Although the main topic of this blog is Ubuntu, on July 7 we gave the relevance it deserves to Debian 10 "Buster" release. And, although it introduces some new features at a higher speed, Canonical's operating system is based on its older brother. Today, about 5 months later, the project has taken the first important step in the development of its next release, making an installer of Debian 11.
The codename of the next Debian release will be Bullseye. It will be the next major update of the operating system and, as such, will introduce new functions, such as improved support for all types of hardware, among which we have the Raspberry Pi 3, virtio-gpu and the Olimex A20-OLinuXino-Lime2 board eMMC. You have other known news after the cut.
Highlights of Debian 11 Bullseye
- The installer arrives with cryptsetup-initramfs instead of cryptsetup.
- Support for HiDPI displays in netbook images for EFI computers has been improved.
- More documentation translations have been added to DocBook 4.5.
- New GRUB2 module for signed UEFI images.
- Ability to install virtualization-related packages when a virtual machine system is detected.
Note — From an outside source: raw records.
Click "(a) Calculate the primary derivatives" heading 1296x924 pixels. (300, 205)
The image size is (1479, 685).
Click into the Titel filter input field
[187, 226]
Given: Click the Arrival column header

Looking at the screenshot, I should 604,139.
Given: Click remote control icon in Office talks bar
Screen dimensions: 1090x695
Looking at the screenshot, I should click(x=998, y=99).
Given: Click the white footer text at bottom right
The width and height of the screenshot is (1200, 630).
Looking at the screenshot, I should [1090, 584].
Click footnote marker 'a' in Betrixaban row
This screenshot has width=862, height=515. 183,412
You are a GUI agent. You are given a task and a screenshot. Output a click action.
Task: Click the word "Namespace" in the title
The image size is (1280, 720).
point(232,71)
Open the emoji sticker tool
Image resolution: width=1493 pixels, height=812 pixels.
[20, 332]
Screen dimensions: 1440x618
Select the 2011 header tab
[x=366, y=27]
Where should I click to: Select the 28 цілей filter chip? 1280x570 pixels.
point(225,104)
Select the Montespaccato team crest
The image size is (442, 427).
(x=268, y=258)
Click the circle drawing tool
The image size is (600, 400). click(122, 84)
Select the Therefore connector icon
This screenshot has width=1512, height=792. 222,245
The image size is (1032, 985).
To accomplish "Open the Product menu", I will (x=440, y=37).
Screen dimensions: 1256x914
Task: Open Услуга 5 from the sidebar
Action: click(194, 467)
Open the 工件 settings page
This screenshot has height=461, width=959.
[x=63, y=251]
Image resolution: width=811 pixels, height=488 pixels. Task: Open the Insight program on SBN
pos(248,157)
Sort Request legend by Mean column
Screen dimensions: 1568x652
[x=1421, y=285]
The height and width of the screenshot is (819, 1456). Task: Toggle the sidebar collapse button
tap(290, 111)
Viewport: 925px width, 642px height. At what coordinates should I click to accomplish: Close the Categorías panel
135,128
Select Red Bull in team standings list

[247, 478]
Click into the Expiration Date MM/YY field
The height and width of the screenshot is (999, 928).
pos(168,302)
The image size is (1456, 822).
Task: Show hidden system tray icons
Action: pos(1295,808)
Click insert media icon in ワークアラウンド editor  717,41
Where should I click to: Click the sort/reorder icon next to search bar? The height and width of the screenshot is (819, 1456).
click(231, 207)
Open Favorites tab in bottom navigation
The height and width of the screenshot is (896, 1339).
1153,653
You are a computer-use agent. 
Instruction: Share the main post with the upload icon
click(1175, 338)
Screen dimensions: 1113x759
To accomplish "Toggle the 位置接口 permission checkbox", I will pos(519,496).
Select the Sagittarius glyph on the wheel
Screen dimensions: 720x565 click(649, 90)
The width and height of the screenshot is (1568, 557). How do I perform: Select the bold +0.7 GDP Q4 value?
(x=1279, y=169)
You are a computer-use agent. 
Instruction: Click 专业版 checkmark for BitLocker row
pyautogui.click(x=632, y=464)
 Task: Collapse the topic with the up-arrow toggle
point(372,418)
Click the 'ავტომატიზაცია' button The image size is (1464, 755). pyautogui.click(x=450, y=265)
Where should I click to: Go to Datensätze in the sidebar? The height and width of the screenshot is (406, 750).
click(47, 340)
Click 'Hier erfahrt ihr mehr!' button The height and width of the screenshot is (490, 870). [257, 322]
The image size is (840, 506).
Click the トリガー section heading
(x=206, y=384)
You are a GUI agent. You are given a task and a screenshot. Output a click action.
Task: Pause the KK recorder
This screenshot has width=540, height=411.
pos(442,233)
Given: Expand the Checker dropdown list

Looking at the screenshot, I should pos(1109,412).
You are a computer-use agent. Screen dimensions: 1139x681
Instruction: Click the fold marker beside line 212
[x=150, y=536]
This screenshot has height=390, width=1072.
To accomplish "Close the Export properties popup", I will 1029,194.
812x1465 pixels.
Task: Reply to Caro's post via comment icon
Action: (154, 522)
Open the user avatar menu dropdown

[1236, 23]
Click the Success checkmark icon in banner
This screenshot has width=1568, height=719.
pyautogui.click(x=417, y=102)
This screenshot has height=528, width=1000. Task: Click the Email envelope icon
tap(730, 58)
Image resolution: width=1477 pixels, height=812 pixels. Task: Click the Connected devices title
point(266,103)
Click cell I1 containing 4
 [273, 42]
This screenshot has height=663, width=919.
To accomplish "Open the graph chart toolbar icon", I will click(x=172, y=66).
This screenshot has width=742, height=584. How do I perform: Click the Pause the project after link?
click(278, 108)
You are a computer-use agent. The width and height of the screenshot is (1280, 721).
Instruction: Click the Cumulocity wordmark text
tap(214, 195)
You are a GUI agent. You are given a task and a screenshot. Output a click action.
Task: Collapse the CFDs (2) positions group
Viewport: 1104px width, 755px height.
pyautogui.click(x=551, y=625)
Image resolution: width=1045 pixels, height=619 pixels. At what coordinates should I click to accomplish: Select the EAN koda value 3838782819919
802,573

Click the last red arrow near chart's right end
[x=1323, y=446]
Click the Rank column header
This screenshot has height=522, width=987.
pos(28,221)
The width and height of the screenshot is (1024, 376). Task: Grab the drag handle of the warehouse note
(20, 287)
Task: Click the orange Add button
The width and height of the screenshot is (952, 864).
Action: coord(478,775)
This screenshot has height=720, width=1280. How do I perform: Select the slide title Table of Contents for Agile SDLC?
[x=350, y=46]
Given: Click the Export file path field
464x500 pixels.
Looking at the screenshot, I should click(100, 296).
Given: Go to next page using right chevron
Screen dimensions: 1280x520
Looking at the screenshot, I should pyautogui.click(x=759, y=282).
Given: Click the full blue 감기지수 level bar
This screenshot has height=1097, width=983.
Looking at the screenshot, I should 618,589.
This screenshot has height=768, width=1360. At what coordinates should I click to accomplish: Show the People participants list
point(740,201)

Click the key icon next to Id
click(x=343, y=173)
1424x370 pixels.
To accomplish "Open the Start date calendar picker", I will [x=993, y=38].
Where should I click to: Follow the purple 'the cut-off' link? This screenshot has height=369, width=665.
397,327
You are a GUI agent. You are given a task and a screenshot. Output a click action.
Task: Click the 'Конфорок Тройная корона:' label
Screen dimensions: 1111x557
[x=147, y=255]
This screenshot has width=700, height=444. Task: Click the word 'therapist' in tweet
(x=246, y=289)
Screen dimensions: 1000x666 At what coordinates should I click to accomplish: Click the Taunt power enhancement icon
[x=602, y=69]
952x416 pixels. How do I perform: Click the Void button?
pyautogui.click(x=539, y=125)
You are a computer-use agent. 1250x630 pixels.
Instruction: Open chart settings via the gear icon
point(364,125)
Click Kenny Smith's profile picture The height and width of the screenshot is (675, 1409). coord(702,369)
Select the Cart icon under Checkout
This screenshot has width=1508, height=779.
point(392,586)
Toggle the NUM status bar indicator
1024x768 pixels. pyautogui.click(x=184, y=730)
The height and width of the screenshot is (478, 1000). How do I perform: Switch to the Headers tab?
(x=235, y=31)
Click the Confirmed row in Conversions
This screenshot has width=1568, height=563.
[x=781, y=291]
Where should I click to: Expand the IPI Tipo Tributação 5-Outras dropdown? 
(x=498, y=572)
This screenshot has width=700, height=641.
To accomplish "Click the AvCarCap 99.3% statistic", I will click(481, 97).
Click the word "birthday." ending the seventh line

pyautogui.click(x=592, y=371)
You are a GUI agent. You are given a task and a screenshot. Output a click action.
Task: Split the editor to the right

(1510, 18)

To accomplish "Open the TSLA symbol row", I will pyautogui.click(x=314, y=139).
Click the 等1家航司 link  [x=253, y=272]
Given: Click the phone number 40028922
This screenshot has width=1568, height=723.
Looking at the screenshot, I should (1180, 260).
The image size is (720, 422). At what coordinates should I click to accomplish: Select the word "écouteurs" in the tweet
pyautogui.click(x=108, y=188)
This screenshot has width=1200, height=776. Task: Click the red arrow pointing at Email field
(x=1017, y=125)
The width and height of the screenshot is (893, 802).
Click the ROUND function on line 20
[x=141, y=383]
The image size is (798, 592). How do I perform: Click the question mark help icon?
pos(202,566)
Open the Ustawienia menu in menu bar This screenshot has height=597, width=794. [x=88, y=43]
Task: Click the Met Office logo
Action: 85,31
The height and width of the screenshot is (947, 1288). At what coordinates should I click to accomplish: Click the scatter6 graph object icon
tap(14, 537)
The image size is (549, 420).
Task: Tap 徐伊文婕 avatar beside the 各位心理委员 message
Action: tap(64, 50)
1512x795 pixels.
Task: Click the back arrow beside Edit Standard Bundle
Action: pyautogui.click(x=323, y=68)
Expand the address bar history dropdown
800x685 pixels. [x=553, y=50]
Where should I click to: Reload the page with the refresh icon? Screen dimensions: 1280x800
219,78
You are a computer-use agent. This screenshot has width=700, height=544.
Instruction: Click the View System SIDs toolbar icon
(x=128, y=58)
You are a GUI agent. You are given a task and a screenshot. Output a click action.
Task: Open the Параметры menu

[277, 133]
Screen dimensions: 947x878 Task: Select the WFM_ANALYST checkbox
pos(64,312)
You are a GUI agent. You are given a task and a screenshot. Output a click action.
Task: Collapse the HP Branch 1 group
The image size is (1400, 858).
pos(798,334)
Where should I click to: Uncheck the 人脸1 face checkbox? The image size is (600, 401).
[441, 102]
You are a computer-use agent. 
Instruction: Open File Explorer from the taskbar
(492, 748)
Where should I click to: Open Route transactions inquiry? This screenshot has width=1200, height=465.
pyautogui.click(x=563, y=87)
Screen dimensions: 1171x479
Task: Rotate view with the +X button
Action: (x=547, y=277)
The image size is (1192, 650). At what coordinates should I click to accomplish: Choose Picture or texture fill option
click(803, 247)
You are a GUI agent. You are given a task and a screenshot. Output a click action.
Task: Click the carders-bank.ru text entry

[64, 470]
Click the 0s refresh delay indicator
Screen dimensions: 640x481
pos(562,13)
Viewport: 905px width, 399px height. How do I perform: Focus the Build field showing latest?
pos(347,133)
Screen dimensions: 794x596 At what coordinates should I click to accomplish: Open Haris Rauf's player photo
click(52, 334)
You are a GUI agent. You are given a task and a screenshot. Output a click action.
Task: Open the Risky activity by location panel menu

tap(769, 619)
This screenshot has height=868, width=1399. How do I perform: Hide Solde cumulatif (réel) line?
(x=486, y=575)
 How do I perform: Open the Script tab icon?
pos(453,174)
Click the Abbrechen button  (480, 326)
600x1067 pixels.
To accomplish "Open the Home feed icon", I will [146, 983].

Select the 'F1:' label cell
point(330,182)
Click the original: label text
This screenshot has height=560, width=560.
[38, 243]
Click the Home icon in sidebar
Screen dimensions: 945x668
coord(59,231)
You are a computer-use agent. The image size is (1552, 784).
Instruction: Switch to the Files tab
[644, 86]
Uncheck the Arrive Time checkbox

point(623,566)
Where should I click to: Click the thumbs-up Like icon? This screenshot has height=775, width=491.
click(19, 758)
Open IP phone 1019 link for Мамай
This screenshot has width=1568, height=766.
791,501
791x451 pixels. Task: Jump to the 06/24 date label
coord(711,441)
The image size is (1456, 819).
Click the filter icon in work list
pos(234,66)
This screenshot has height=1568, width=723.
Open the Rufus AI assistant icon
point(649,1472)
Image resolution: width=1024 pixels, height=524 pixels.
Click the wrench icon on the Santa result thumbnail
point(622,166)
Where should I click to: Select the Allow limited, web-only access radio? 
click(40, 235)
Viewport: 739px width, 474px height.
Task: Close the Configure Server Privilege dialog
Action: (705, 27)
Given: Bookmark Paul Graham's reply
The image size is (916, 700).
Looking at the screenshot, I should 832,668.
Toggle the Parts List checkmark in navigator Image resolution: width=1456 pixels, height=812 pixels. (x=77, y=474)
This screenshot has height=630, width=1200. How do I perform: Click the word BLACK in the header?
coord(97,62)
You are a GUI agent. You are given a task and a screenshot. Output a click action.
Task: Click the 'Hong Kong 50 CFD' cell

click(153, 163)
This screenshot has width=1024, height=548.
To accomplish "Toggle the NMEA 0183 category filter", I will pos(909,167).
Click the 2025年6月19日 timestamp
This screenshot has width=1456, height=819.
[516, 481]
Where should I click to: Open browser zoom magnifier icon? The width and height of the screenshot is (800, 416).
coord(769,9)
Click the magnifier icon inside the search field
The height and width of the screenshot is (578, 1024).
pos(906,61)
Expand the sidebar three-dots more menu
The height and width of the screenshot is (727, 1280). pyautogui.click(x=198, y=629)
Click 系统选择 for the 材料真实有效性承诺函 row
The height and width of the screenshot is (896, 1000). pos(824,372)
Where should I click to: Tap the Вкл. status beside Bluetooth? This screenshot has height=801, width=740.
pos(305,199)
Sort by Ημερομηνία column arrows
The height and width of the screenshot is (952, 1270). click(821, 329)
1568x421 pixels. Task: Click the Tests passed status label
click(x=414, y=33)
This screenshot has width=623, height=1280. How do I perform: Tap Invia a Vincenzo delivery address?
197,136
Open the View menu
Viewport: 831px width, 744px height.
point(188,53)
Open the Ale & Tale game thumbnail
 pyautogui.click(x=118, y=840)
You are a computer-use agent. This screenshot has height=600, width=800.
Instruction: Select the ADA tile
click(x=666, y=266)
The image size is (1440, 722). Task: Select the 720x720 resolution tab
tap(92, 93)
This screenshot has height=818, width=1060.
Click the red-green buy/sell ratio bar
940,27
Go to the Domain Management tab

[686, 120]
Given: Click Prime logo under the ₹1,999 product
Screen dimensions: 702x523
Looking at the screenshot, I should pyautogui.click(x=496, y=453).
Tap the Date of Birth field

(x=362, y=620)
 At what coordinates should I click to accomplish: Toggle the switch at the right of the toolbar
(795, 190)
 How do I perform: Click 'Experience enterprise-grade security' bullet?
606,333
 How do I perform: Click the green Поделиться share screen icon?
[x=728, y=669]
- Images for QNAP TS-11x / TS-21x / HS-21x, QNAP TS-41x / TS-42x, and HP Media Vault mv2120 devices have been removed due to Linux kernel size issues.
- Work continues to remove Python 2 packages.
- Updated packages.
- Common reliability, stability, and performance improvements.
- More information in this link.
If you are wondering when Debian 11 Bullseye will be released, the answer is simple: it is not known. Unlike companies like Canonical that do publish a roadmap, Project Debian only releases new versions of their operating system when they are sure that everything works perfectly, so the only certainty is that it will be available sometime in 2021.